Sharday Hamilton, a 28-year-old advocate for foster youth, homeless youth and runaways, still bears her own scars from running.

There’s one near her left knee. She got it as a little girl, running away from her foster mother, who was trying to hit her with a bag of frozen food but who sometimes used a skillet or a baseball bat. There are the burns she suffered when she was forced to sit on a hot stove.

Caseworkers and school counselors didn’t visit Hamilton’s foster home in Harvey, Illinois, or check in with her often enough, recalled Hamilton, now a mentor at the National Network for Youth, a nonprofit focused on youth homelessness. And when they did, she said, they missed signs of abuse. “The system failed me,” she said.

Hamilton sometimes spent nights at her friends’ houses to avoid the violence. Many foster kids in similar situations also flee — and some of them don’t come back for weeks, months or ever. Tens of thousands simply disappear from the foster care system, according to several recent reports, putting them beyond the state’s protection and at high risk of sexual exploitation.

Under federal law, state social service agencies must submit a report to the National Center for Missing & Exploited Children, a nonprofit organization established by Congress in 1984, when a child under their care goes missing. They also are required to notify law enforcement, who report missing children to the National Crime Information Center.

But an audit published earlier this year by the U.S. Department of Health and Human Services found that across 46 states, state agencies failed to report an estimated 34,800 cases of missing foster kids. Cases include children who ran away multiple times. The average age, according to the National Center for Missing & Exploited Children, was 15.

“When it comes to teenagers specifically, most child welfare systems just don’t have the right service array, because systems are often built for babies and younger children,” said consultant and attorney Lisa Pilnik, director of Child & Family Policy Associates, a child welfare consulting and research firm.

“We don’t have enough family placements, and we don’t have family placements that are equipped to meet the needs of teenagers,” she said.

‘A lot of difficulties’

Teens often run away or go missing more than once during their time in foster care. The National Center for Missing & Exploited Children report found that about 40% of foster children who were reported missing went missing multiple times — on average, four times — while in state care.

Black and Native American children are overrepresented in foster care and make up a disproportionate number of missing kids. Hamilton was among those Black children. Studies have shown that states are more likely to remove Black children from their homes, and that racial bias is a factor.

“The foster care system is wrought with a lot of difficulties,” said Gaétane Borders, president of Peas In Their Pods, a nonprofit that advocates for missing children of color. “When you add that to the complexities of missing children, reporting of missing children, and how that intersects with human trafficking and sexual exploitation — it is honestly a complete mess.”

Available data:
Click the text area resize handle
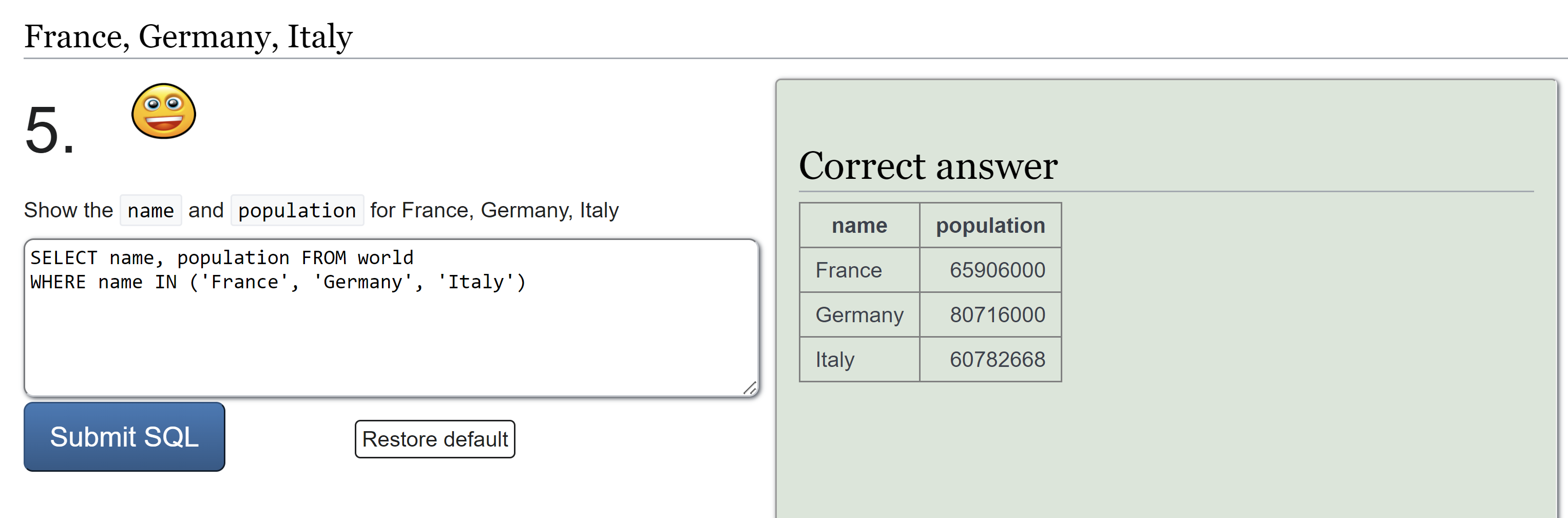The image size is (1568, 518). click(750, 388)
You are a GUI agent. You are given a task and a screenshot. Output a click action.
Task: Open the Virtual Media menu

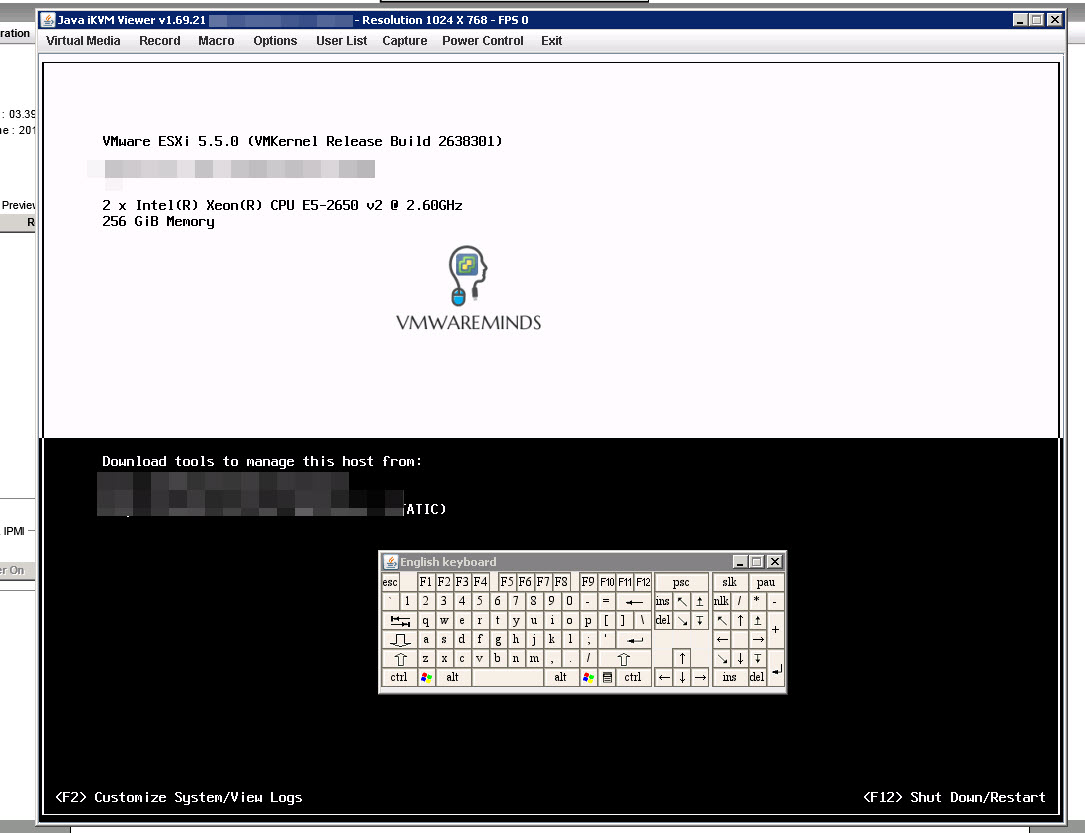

Exercise instructions: Using the passage on missing foster children, decide whether each statement below agrees with it. Answer yes or no for each, and quote the words from the passage that settle it. (a) The federal audit covered state agencies across 50 states. (b) About 40% of foster children reported missing went missing more than once. (c) Congress established the National Center for Missing & Exploited Children in 1990.

Exercise answer:
(a) No: "across 46 states, state agencies failed to report an estimated 34,800 cases of missing foster kids"
(b) Yes: "about 40% of foster children who were reported missing went missing multiple times"
(c) No: "a nonprofit organization established by Congress in 1984"